» WHAT NEEDS TO BE DONE
Each entry should be set down exactly as written, except for any picture it holds.

(Excerpts from a dataset)

++++++++++

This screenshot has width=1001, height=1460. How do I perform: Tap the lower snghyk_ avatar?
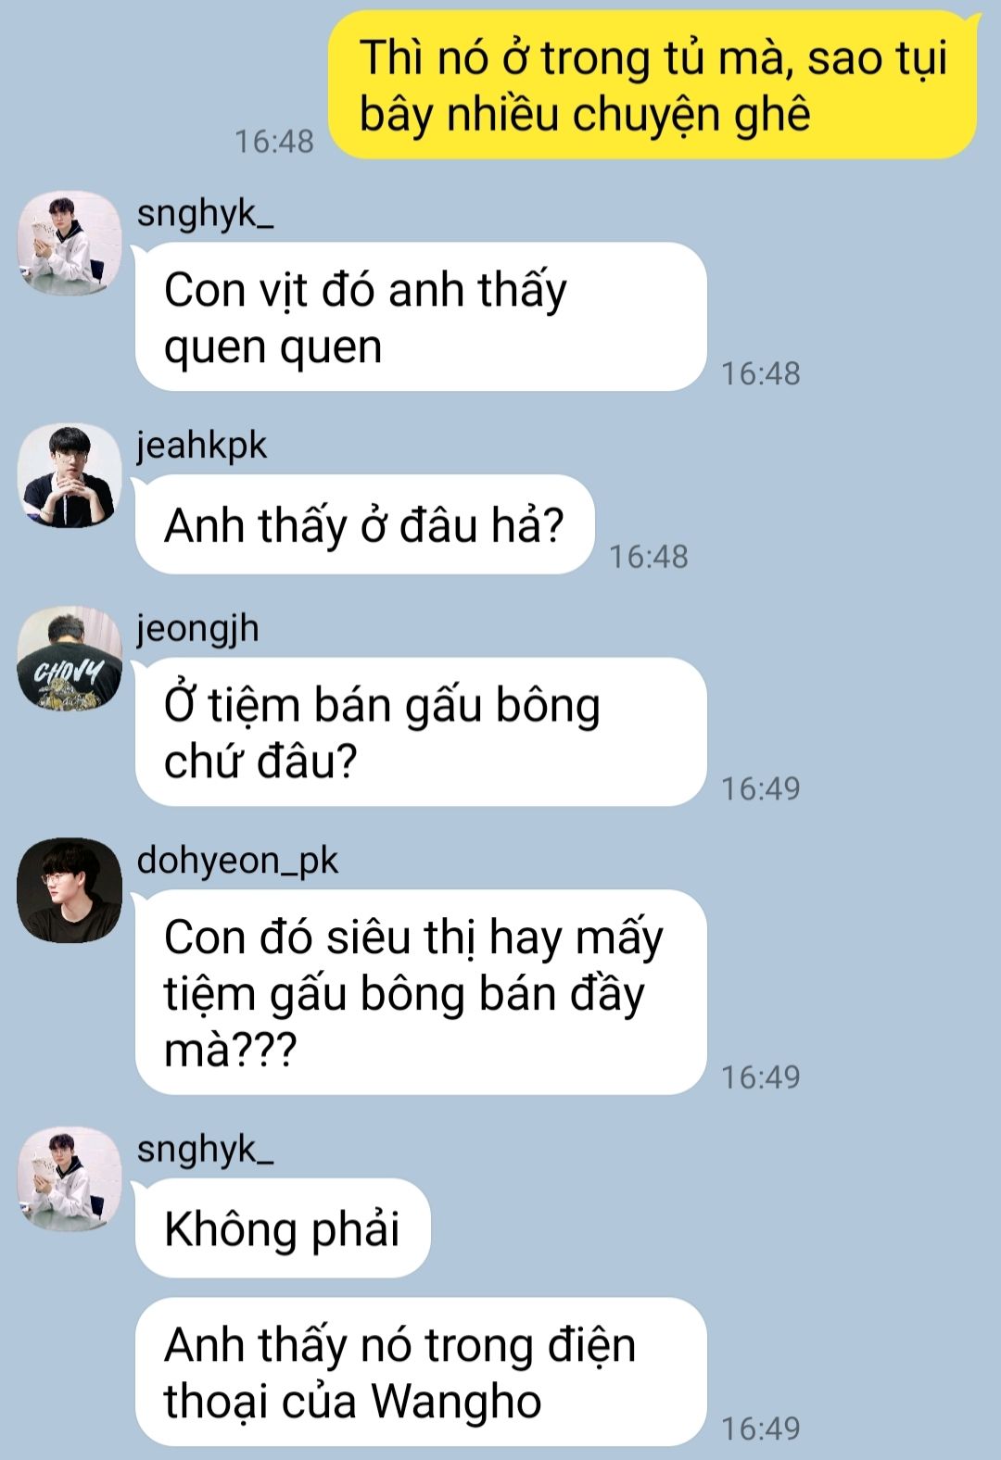70,1179
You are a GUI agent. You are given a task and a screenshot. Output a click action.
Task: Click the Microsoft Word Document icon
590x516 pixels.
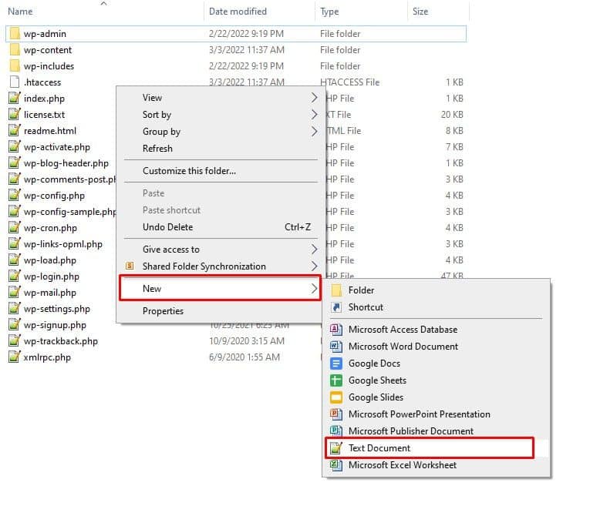tap(335, 347)
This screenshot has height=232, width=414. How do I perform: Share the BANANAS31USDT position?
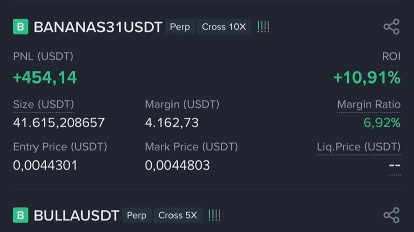[x=392, y=27]

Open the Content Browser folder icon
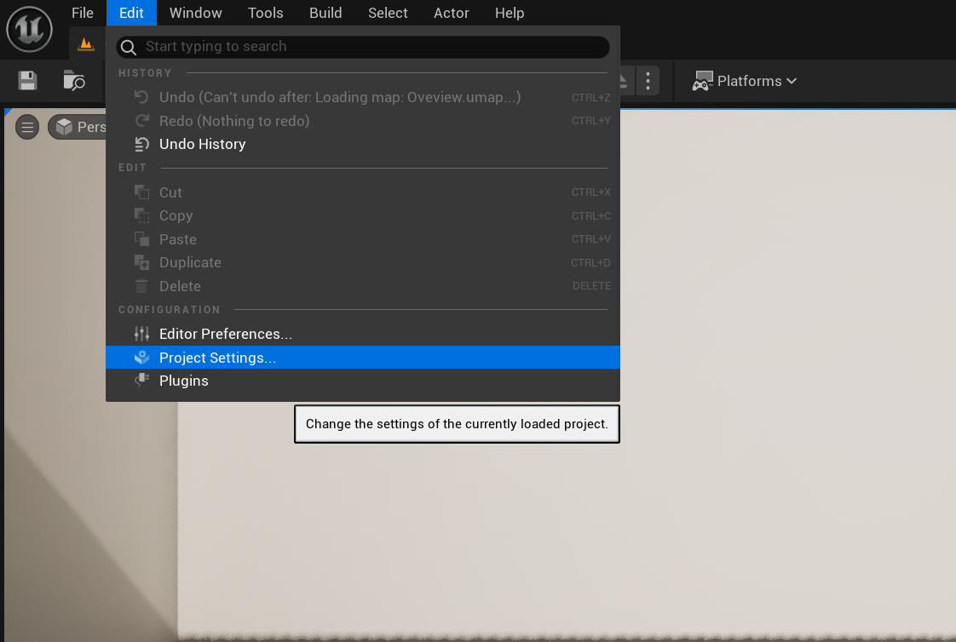[73, 81]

++++++++++

» TASK RESULT
This screenshot has width=1001, height=1460. How do I perform: Tap the lower snghyk_ avatar?
70,1179
You are a GUI agent. You are given a task and a screenshot. Output a click action.
Task: Click the Microsoft Word Document icon
590x516 pixels.
tap(335, 347)
This screenshot has height=232, width=414. How do I perform: Share the BANANAS31USDT position?
[x=392, y=27]

Open the Content Browser folder icon
[73, 81]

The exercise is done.